9 – John Dornhoffer, MD. Dr. Dornhoffer has been studying repetitive Transcranial Magnetic Stimulation (rTMS) for treating tinnitus. We published an earlier article on rTMS that describes the history and treatment protocol.
rTMS therapy consists of inducing a magnetic field inside the brain by the use of extremely powerful magnets outside the skull. It is completely non-invasive. The induced magnetic field affects cortical neurons and regulates activity of the neurons. Low frequency rTMS is inhibitory and high frequency is excitatory. Since tinnitus is caused by hyperactivity of cortical neurons, low frequency rTMS is used.
rTMS only penetrates 2 cm inside the skull while the auditory cortex can be as deep as 5 cm. It is therefore necessary to pinpoint the area of hyperactivity for the treatment to be effective. The area is selected using neuronavigation techniques and PET scans.
All patients had tinnitus in both ears and were part of a placebo-controlled, crossover study. This kind of study has patients use either the active or sham treatment for a period of one month then cross over to the other treatment. Dr. Dornhoffer had a 70% positive response to the active treatment. Interestingly, many patients had a reduction of tinnitus in the ear opposite the stimulation.
Dr. Dornhoffer will conduct a further study in the near future. It also will be placebo-controlled but will not be a crossover study. He wants to find out if continued treatment for a longer period of time will produce better results.
10 – Michael Seidman, MD / Ilaaf Darrat, MD. Drs. Seidman and Darrat have been conducting experiments using direct electrical stimulation of the auditory cortex for tinnitus. This is a highly invasive procedure during which electrodes are implanted inside the brain. The electrodes are controlled by a pulse generator which is also implanted in the side of the torso. This procedure will only be suitable for people with severe, disabling tinnitus who are willing to undergo hospitalization and surgery.
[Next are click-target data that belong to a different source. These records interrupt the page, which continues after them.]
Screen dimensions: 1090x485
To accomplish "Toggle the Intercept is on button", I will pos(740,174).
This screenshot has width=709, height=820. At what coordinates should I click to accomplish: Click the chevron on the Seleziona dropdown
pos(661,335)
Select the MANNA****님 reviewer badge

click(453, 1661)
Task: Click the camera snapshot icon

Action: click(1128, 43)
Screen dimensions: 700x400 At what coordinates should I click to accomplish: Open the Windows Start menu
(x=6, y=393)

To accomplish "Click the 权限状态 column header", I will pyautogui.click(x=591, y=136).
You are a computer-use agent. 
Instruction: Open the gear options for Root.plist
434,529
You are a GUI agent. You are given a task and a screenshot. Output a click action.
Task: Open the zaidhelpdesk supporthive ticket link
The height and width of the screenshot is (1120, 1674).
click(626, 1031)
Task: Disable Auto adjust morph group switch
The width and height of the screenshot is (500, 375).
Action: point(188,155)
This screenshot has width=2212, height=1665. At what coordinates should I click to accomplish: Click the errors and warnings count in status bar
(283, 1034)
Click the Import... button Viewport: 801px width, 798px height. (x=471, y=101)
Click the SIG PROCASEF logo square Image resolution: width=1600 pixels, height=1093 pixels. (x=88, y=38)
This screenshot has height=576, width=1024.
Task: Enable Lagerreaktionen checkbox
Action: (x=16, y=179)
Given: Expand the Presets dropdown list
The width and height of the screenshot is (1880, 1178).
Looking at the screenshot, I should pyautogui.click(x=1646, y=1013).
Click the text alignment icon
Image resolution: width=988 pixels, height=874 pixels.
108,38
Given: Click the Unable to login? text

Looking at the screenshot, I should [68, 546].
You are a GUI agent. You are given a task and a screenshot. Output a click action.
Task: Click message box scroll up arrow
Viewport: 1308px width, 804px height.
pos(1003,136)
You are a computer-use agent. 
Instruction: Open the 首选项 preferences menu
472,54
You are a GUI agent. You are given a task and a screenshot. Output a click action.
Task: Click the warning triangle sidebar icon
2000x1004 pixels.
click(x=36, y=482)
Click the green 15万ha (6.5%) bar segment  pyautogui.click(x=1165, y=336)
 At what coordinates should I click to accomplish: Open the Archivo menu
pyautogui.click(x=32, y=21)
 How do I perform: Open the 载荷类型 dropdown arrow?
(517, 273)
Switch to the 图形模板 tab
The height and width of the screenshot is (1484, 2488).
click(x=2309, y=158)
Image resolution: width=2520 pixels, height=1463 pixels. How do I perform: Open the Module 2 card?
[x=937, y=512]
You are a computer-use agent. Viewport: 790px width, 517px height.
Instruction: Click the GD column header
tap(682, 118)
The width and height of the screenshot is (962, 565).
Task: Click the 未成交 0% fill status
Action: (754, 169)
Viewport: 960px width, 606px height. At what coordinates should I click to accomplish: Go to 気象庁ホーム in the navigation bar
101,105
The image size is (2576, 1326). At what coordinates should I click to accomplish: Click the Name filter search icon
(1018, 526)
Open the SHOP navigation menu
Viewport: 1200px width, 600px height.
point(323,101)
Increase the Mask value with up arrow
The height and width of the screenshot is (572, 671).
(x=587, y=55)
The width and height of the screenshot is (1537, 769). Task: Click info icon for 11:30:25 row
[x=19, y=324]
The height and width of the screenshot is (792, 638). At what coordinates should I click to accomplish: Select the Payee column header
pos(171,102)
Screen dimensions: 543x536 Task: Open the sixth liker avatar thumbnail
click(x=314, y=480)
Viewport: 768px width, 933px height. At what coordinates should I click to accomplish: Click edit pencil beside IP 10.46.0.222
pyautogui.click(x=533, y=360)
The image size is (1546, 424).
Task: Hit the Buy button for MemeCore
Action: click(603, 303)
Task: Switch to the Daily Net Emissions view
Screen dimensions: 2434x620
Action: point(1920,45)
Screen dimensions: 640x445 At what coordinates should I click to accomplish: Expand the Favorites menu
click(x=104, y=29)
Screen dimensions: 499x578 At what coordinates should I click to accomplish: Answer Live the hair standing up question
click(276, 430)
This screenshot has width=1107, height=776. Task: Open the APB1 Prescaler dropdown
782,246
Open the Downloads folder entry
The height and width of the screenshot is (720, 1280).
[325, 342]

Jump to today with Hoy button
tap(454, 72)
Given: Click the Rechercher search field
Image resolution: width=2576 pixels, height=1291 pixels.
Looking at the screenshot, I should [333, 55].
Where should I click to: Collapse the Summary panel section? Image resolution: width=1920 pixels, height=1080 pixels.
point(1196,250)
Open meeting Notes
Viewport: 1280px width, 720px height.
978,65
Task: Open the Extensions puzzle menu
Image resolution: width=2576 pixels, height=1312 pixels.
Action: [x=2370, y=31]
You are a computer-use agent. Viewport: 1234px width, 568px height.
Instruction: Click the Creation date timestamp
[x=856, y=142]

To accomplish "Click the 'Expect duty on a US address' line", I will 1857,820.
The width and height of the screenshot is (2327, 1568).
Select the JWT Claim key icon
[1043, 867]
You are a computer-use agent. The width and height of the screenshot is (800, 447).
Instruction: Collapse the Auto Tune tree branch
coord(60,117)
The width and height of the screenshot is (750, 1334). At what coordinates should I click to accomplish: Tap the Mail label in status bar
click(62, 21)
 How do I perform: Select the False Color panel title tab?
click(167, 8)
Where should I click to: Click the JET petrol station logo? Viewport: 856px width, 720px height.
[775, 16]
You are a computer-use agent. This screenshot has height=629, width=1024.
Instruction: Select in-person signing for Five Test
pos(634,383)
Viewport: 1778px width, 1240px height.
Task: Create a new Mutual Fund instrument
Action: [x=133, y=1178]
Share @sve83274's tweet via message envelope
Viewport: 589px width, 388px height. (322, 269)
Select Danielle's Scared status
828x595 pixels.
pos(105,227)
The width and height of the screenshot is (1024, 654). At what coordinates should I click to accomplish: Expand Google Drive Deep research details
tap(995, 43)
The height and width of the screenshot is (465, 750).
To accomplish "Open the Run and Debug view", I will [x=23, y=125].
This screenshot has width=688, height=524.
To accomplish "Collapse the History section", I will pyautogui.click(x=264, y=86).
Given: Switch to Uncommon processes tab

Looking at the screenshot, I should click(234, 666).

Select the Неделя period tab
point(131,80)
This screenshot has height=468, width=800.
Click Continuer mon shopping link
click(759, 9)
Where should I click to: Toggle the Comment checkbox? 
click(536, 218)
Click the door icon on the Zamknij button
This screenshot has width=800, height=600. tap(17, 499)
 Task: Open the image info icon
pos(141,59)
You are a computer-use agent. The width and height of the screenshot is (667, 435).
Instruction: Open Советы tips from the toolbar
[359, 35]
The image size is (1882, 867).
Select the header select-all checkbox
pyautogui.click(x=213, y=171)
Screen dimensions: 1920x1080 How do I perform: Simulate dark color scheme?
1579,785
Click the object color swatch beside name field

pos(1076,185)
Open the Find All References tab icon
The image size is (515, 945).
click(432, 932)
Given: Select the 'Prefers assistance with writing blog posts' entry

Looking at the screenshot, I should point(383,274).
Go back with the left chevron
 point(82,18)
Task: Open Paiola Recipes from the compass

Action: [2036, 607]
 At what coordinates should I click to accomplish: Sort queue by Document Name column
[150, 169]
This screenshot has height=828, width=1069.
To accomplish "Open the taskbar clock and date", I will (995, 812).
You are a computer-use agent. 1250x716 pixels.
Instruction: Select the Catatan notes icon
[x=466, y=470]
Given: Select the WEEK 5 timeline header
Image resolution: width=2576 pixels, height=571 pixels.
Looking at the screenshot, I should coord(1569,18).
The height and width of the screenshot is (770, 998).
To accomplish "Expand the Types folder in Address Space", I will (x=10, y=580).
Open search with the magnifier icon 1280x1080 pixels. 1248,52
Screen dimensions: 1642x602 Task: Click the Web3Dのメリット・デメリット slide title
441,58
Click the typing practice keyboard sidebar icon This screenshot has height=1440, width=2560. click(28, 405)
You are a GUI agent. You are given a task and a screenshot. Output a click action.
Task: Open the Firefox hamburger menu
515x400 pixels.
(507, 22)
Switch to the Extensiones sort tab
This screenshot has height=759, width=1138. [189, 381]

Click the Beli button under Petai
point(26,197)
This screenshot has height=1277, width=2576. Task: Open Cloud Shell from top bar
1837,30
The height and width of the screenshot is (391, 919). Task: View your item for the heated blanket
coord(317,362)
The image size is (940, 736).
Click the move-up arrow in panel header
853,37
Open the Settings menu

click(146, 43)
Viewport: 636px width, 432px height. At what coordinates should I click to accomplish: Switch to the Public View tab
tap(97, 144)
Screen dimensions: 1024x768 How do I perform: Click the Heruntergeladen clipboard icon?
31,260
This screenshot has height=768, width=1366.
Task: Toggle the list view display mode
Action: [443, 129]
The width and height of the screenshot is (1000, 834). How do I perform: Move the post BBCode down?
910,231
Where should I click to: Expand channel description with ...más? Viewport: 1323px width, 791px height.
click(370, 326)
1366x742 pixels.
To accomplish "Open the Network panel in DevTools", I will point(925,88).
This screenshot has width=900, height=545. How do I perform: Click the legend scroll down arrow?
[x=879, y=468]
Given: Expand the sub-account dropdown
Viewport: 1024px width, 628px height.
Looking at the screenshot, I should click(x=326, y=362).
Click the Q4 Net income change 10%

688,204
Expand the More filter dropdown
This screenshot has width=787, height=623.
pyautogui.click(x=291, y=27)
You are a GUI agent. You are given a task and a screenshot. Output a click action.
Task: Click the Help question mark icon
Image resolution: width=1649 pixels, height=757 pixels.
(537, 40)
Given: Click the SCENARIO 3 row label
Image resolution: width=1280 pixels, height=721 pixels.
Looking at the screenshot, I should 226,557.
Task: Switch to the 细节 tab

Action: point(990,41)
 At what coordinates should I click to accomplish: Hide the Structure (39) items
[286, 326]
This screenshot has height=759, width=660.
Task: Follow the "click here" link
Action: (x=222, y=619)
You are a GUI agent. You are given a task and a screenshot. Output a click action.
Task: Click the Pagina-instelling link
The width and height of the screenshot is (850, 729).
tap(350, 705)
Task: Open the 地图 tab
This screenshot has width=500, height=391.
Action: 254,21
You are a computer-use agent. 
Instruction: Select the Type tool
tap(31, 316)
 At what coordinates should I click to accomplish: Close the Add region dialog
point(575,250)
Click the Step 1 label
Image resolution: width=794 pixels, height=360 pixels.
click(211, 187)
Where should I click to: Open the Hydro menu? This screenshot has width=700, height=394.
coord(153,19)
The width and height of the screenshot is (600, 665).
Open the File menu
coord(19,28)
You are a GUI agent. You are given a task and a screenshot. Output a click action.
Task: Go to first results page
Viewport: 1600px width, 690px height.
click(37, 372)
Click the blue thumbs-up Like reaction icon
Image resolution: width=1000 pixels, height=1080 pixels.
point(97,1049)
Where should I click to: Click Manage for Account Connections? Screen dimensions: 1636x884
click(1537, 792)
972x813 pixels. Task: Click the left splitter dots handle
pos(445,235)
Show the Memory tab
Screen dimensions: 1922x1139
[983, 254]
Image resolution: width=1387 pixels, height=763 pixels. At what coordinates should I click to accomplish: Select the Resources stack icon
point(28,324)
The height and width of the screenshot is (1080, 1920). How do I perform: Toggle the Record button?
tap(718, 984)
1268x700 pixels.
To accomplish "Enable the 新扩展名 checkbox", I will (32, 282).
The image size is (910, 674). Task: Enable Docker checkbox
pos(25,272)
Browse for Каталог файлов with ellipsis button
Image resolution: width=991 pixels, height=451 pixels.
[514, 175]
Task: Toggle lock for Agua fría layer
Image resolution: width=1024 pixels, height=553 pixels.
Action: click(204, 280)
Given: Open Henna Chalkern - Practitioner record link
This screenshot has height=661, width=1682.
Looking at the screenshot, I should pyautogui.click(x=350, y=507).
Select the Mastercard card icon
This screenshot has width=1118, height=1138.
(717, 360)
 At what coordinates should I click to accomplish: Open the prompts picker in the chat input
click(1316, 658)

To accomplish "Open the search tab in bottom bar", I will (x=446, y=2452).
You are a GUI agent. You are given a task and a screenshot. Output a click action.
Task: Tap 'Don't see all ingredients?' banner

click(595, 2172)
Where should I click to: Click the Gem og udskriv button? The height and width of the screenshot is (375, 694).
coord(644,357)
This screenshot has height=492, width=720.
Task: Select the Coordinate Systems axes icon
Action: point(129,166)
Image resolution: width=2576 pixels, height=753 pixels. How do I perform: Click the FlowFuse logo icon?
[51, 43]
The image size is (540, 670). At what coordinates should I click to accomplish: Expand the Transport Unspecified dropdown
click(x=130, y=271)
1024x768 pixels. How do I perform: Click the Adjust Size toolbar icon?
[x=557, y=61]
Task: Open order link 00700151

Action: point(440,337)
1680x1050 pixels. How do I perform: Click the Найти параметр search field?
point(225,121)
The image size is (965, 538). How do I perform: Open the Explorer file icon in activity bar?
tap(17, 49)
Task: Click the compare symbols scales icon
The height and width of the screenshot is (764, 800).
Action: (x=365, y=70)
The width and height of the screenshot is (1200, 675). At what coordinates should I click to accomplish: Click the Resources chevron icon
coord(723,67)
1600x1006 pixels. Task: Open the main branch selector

The work began on noise exposed animals and they were able to reduce cortical hyperactivity. They now have approval to conduct experiments on humans and have implanted electrodes in 4 patients so far with 8 more scheduled. Three of the 4 patients were implanted in the US and one in Belgium. The surgeries have resulted in a significant reduction of sound in 3 of the 4 patients and the patients would recommend the procedure to others.
The remaining 8 patients have already been chosen and the study is now closed. We will publish a complete paper on the experiments so far after they have been published in a peer-reviewed journal.